**Короткое задание:**
Перепечатайте дословно фрагмент отрывка о Бялике: он начинается со слов «Однажды вечером, вскоре» и заканчивается словами «меня был Бялик.».

Однажды вечером, вскоре после февральской революции, Гершензон дважды звонил мне по телефону, но меня не было дома. Я поздно вернулся и лишь на другой день спросил его, в чём дело.

– Вы много потеряли, – отвечал Гершензон, – я хотел вас позвать к себе, у меня был Бялик.

Теперь, когда изданы письма Гершензона к его родным (кстати сказать – необыкновенно обаятельная книга, в которой весь Гершензон – как живой, во всей чистоте своего прекрасного сердца), я могу с точностью установить, что это было 22 апреля 1917 г. На другой день Гершензон писал:

«Вчера вечером Яффе привёз к нам Бялика; была ещё жена Яффе. Они просидели часа три. Итак скажу: много я видел замечательных людей, но такого большого, как Бялик, ещё не было за нашим столом… Он так удивительно глубокомысленно умён, и в своём мышлении так существен, конкретен, что, по сравнению с ним, наше мышление как-то беспочвенно и воздушно. И потому же, конечно, он с виду, по манерам, прост совершенно, точно приказчик. Говорит самым простым тоном, и когда вслушиваешься, то слышишь нарастающую стальную крепость мысли, отчётливость и поэтичность русских слов, а в узеньких глазах – острый ум… По сравнению с ним, и Вяч.Иванов, и Сологуб, и А.Белый – дети, легкомысленно играющие в жизнь, в поэзию, в мышление…»

Встретиться с Бяликом мне так и не довелось. Я сравнительно довольно много переводил еврейских поэтов, но из Бялика перевёл лишь одно стихотворение. Произошло это потому, что переводы мои почти все предназначались для «Еврейской Антологии» издательства «Сафрут». Вместе с уже упомянутым Л.Б.Яффе я был редактором этой книги. Распределение работы между переводчиками лежало как раз на мне, и я считал неудобным оставить за собой хоть что-нибудь из Бялика, зная, что всем хотелось переводить его стихи в особенности. Короче говоря, вышло так, что я не переводил Бялика не потому, что мало ценил его, а наоборот, потому что ценил очень высоко и был вынужден его уступать другим.

**Исходные данные:**
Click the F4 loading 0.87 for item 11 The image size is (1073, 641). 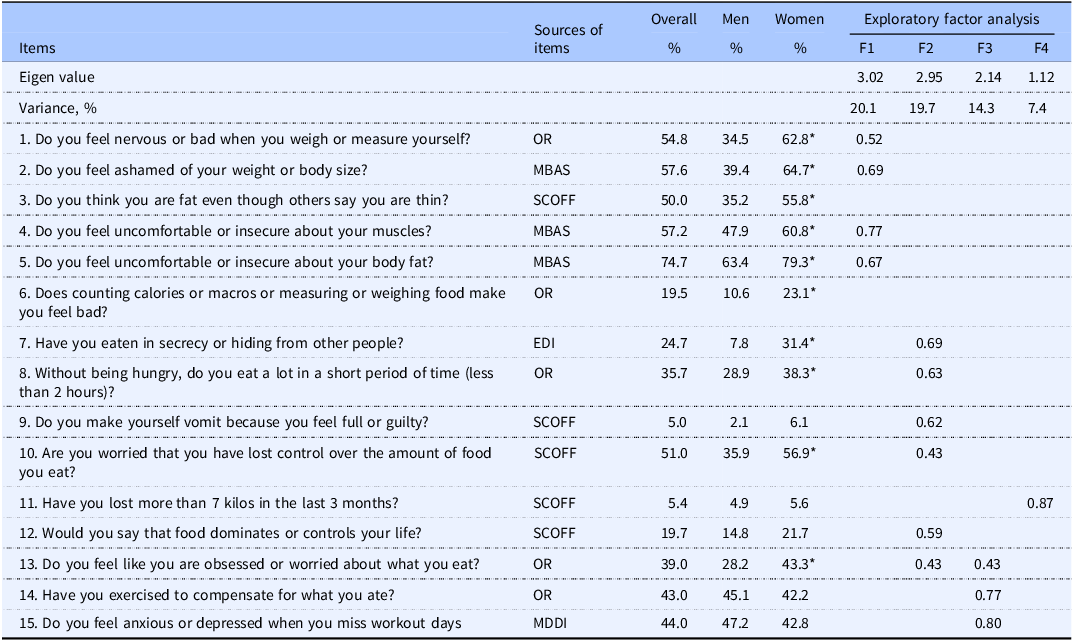(x=1040, y=503)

**Результат задания:**
Однажды вечером, вскоре после февральской революции, Гершензон дважды звонил мне по телефону, но меня не было дома. Я поздно вернулся и лишь на другой день спросил его, в чём дело.

– Вы много потеряли, – отвечал Гершензон, – я хотел вас позвать к себе, у меня был Бялик.